Thomas Lynch is a professor at the University of Washington School of Drama. He teaches graduate students exclusively in opera scenery design.

Education
Lynch completed his MFA at Yale under the supervision of Chinese American theatrical set designer Ming Cho Lee.

Career 
Before joining the University of Washington, Lynch worked as a freelance set designer in New York City for about 30 years. He has produced over 250 designs in major American theaters. He was previously a lecturer at NYU's Tisch School of the Arts.

Awards 
 2008 Seattle Opera Artist of the Year Award - Der Fliegende Holländer and Iphigénie en Tauride (Winner)
 2005 Obie Award for Design - Woman Before a Glass (Winner)
 2001 Entertainment Design Award (EDDY) – Ring (winner)
 2000 Tony Award for Best Scenic Design nomination - The Music Man
 1999 Obie Award for Sustained Excellence – Betty’s Summer Vacation (Winner)
 1989 Tony Award for Best Scenic Design nomination - The Heidi Chronicles
 16th Elliot Norton Award for Outstanding Designer - Game of Love and Chance (Winner)

Works 
 Der Ring des Nibelungen (2013 by Richard Wagner) – scenic designer.

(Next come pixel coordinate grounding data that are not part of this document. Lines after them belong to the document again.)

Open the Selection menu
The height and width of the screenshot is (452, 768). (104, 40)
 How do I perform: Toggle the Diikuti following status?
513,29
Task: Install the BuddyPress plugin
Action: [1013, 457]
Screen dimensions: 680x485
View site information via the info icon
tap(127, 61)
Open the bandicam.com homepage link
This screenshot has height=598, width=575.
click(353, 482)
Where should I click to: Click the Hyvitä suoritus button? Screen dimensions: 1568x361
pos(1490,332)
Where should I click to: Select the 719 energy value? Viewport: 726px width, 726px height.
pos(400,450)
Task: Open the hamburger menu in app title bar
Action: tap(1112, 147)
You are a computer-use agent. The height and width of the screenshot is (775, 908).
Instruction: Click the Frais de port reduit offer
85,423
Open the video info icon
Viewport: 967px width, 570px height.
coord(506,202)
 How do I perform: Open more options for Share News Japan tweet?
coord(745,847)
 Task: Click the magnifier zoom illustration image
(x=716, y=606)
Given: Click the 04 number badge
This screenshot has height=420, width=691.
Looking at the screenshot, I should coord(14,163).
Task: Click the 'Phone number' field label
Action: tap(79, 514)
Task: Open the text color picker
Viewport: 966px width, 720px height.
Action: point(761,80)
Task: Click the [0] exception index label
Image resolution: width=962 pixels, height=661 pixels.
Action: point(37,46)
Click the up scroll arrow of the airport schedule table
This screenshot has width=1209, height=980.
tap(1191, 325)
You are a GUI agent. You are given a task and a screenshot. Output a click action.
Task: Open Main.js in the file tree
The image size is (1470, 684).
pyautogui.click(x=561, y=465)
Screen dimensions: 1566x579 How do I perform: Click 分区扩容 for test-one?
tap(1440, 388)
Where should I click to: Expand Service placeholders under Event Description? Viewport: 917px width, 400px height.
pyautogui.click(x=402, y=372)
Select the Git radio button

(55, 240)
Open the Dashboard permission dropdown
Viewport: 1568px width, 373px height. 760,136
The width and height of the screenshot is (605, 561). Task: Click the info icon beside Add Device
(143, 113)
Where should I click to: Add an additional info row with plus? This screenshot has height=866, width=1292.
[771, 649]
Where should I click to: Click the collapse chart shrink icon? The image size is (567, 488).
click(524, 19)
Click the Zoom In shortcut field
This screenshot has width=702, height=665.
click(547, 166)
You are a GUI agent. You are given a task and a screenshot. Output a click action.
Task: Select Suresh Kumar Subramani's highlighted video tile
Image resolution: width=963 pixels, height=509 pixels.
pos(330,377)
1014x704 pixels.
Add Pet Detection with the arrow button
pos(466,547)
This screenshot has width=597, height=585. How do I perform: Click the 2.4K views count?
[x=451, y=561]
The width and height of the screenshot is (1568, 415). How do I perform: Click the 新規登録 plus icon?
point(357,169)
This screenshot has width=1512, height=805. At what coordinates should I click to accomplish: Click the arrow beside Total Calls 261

Produced by Seattle Opera 2013
 One Act Plays (2013 by Tennessee Williams) – scenic designer. Produced by Glenn Hughes Penthouse Theatre
 Iphigénie en Tauride (2011 by Christoph Willibald Gluck) – scenic designer. Produced by the Metropolitan Opera 2011
 Rodelinda (2011, by George Frideric Handel) – scenic designer. Produced by the Metropolitan Opera
 A Raisin in the Sun (2004 by Lorraine Hansberry) – scenic designer. Produced by Royale Theatre 
 The Music Man (2000-2001 by Meredith Willson) – scenic designer. Produced by Neil Simon Theatre

References 

Living people
American set designers
University of Washington faculty
Yale School of Art alumni
Year of birth missing (living people)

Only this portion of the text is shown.